BEGIN Document section
Unlike fictitious Jesus, Augustus is a genuine historical figure. But he and Jesus do have one real thing in common: they were deified by their followers. Augustus’ reign as a supreme being started in 9 BCE when the Provincial Assembly of Asia Minor implemented a proposal by governor Paullus Fabius Maximus. 

They composed a resolution, the Letter of the Proconsul to the Cities of Asia, which declared that Augustus was fathered by Zeus but took human form when he came down to Earth. Upon his death, Augustus returned to heaven:

Whereas the Providence... has brought our life to the peak of perfection in giving to us Augustus Caesar, whom it filled with virtue for the welfare of mankind, and who, being sent to us and to our descendants as a savior, has put an end to war and has set all things in order; and whereas having become visible, Caesar has fulfilled the hopes of all earlier times.

The proclamation also created a new calendar to further immortalize his name: “...[A]nd whereas, finally, that the birthday of the God has been for the whole world the beginning of the gospel concerning him, therefore, let all reckon a new era beginning from the date of his birth, and let his birthday mark the beginning of [each] new year.” 

The influence of this proclamation continues to this day. The month of August is named for him, just as July is for Julius Caesar. We commemorate other gods from that time as well. January is named for the god Janus, March for Mars, April for Aphrodite, May for Maia, and June for Juno. 

The idea of the messianic head of state has stuck around. Emperor Hirohito of Japan was a deity in the eyes of his people until he was demoted to demigod after the country’s defeat in World War II. 

More recently, the paramilitary soldiers of Saddam Hussein had the motto that “those who swear allegiance to Saddam are swearing allegiance to God.” 

The rulers—and the dear departed rulers—of North Korea are also deities in their country. Kim Jong-il (dead) is the son of Kim Il-sung (long dead) and is the father of Kim Jong-un, the third and still-living unit of a Korean divine trinity. More on Kim Jong-un later. 

For now, let’s continue our survey of ancient messiahs and work our way up through the centuries to meet a whole smorgasbord of saviors, each with their own distinctive flavor.
END Document section
From the passage on deified rulers above, reproduce the text word for word, starting at "Whereas the Providence..." and ending at "all earlier times.".
BEGIN Given records
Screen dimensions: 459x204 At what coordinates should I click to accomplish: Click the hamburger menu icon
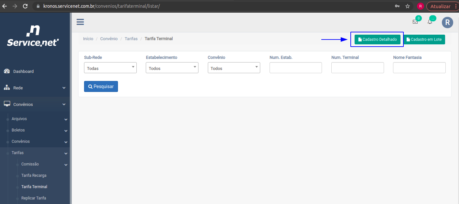(x=80, y=22)
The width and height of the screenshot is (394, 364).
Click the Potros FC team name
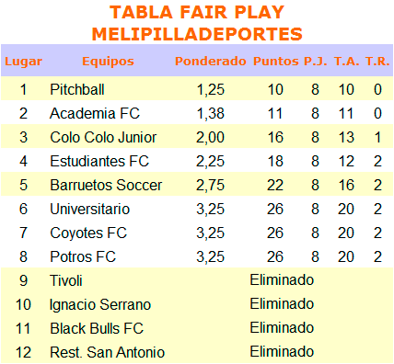(x=83, y=256)
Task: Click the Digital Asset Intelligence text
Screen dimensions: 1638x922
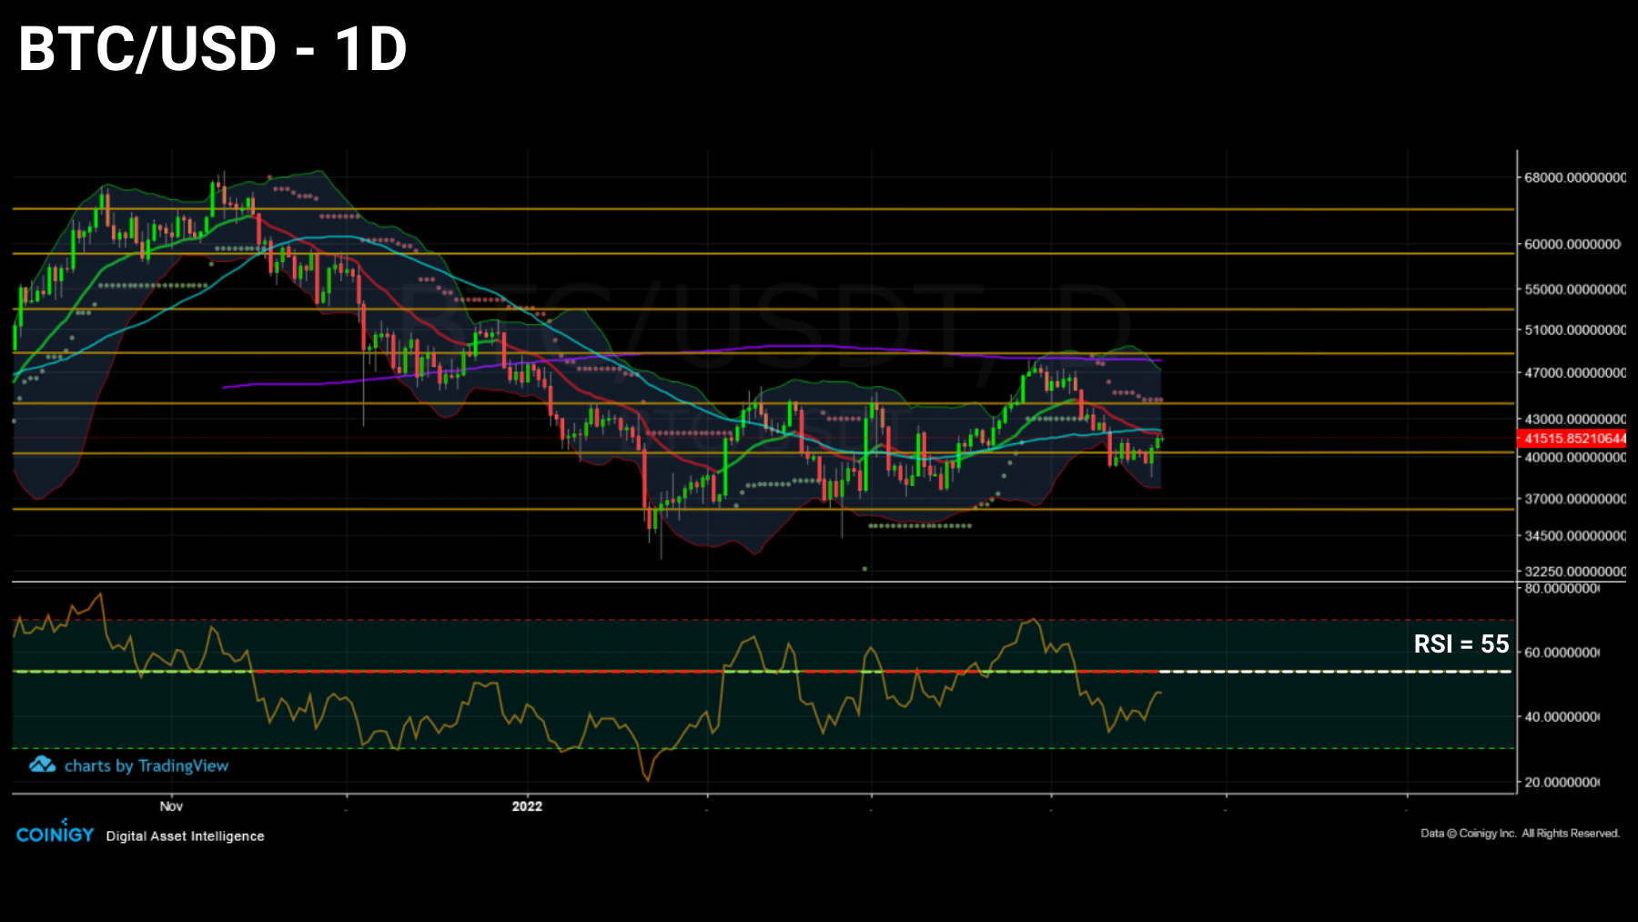Action: 184,836
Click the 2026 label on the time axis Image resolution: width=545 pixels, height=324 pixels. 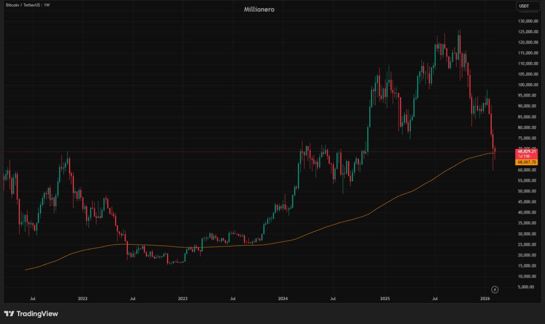coord(484,299)
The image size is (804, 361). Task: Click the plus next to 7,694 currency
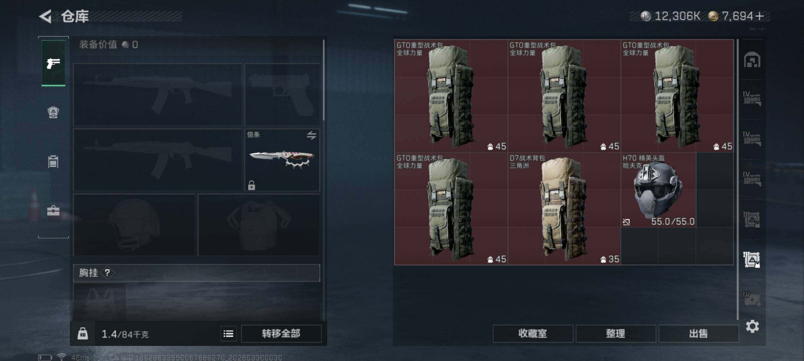point(760,16)
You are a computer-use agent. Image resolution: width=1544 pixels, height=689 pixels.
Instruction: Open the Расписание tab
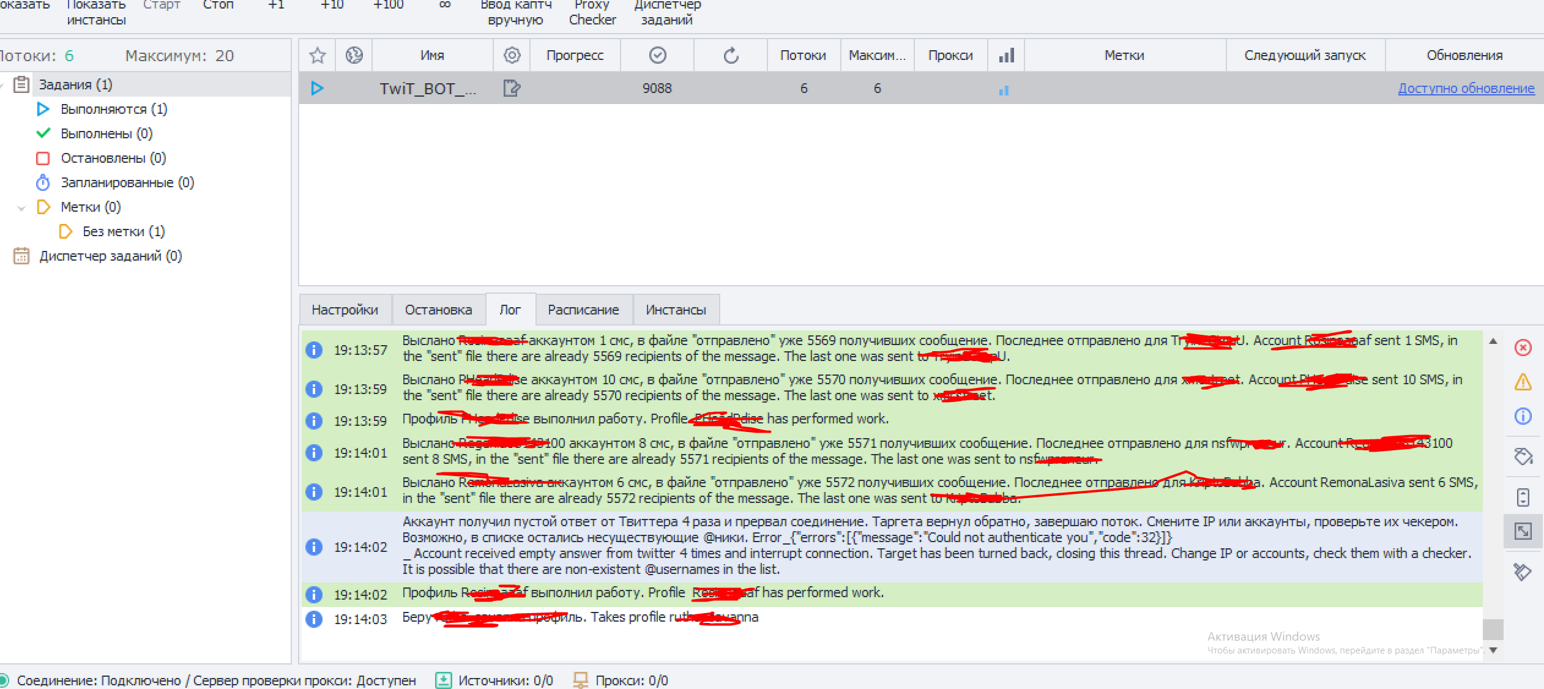[x=583, y=310]
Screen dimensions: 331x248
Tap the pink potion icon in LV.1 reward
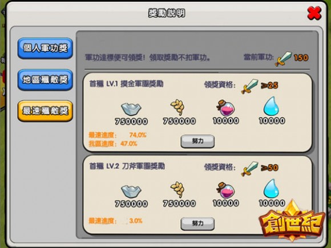225,108
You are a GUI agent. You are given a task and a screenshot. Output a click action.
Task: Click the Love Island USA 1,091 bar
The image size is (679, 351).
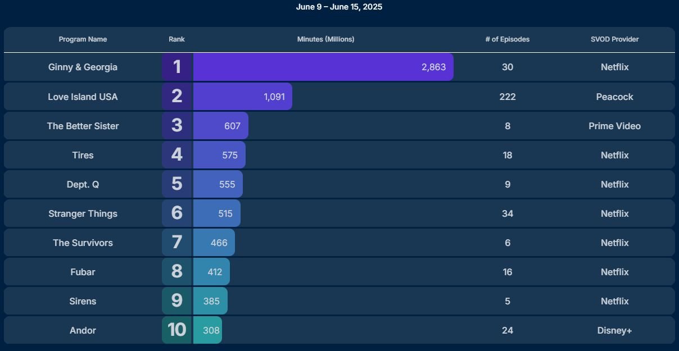243,96
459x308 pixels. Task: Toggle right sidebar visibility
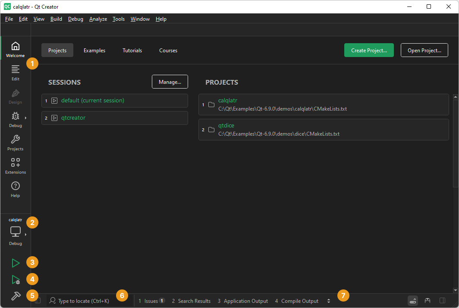tap(442, 301)
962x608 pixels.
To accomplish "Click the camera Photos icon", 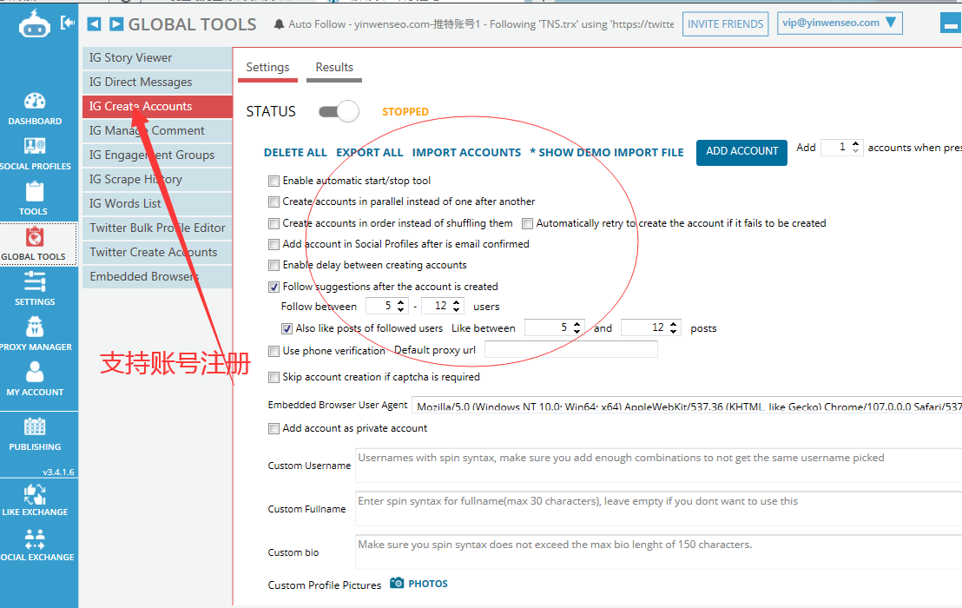I will pos(398,584).
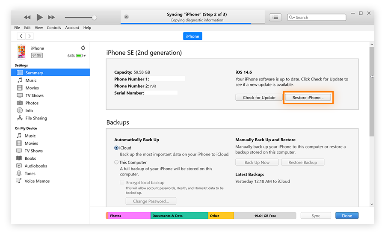Open Voice Memos in the sidebar
Viewport: 385px width, 235px height.
(x=37, y=181)
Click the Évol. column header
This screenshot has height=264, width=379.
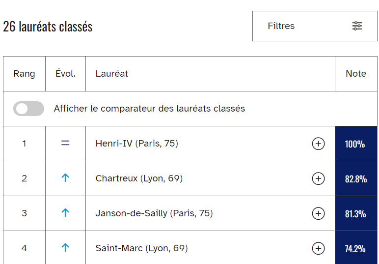coord(65,74)
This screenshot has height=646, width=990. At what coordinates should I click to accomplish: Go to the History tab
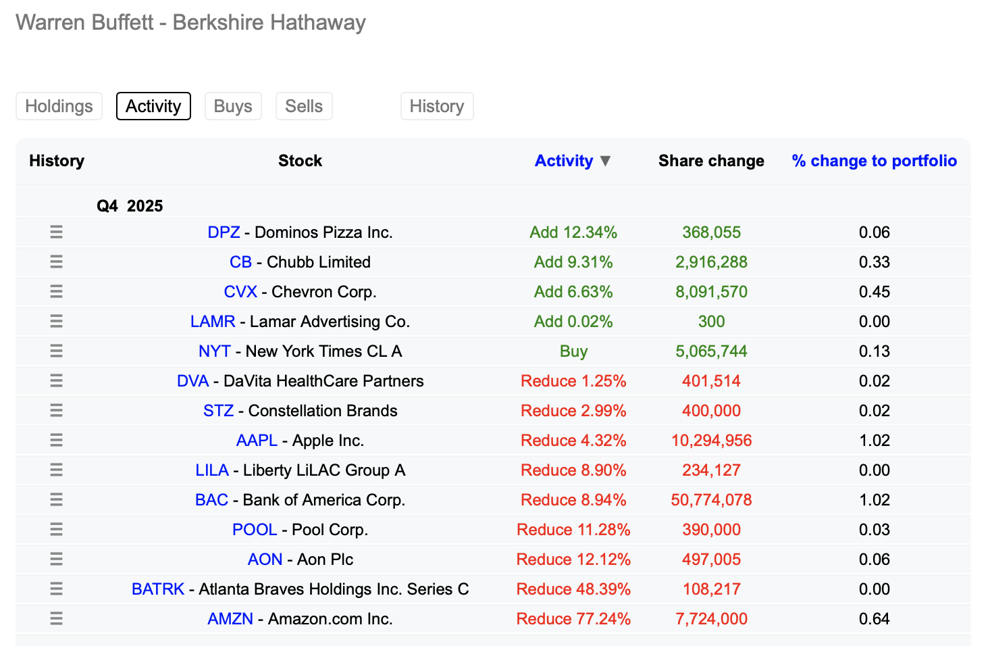click(x=437, y=106)
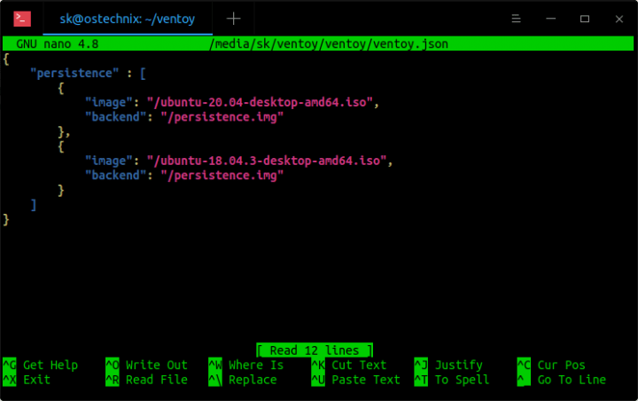This screenshot has height=401, width=638.
Task: Click the Exit shortcut
Action: click(36, 380)
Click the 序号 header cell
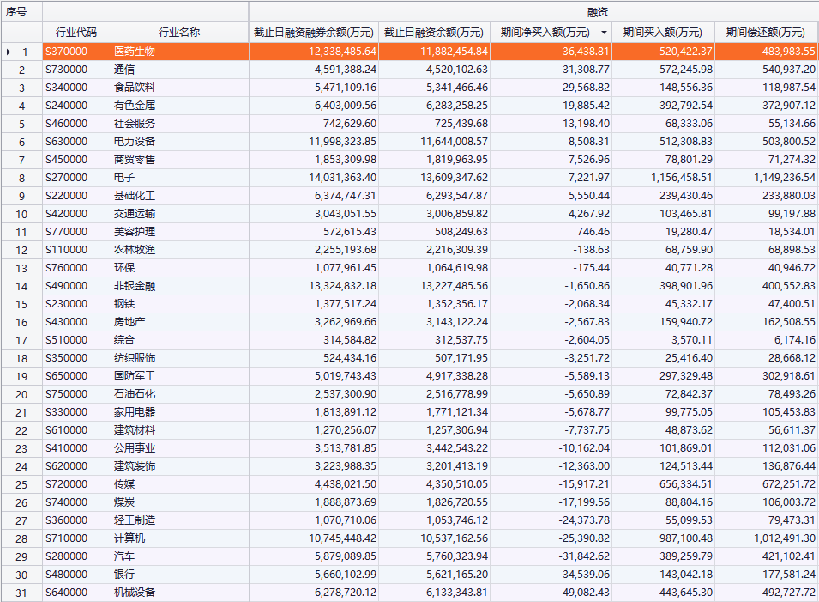The height and width of the screenshot is (602, 819). pyautogui.click(x=21, y=12)
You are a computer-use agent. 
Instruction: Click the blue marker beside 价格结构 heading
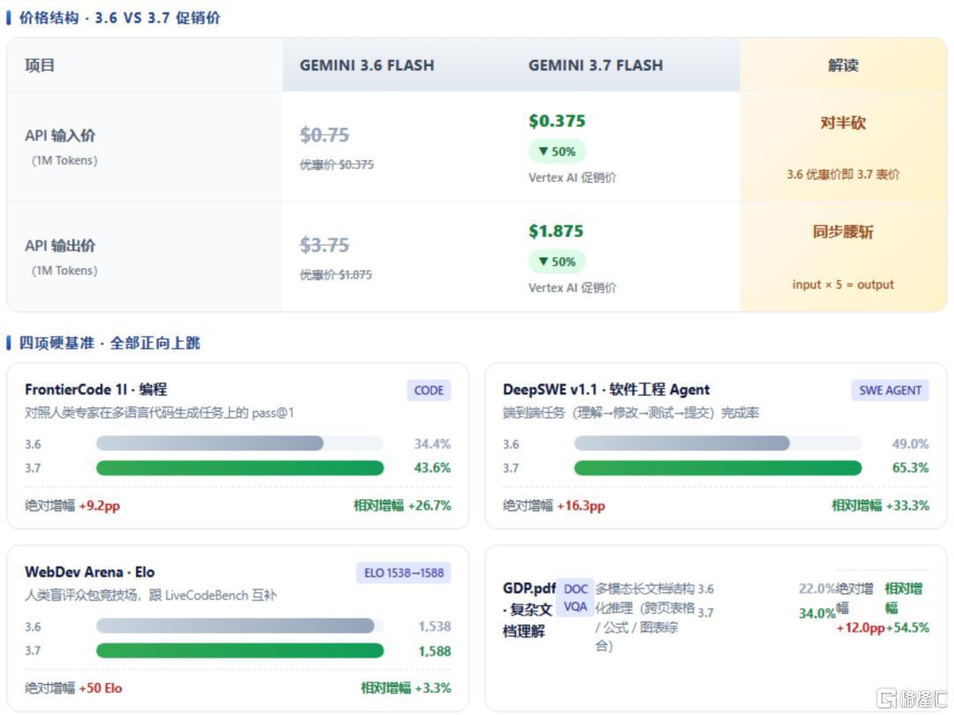[x=9, y=18]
END Given records
▸ **Reply**
Whereas the Providence... has brought our life to the peak of perfection in giving to us Augustus Caesar, whom it filled with virtue for the welfare of mankind, and who, being sent to us and to our descendants as a savior, has put an end to war and has set all things in order; and whereas having become visible, Caesar has fulfilled the hopes of all earlier times.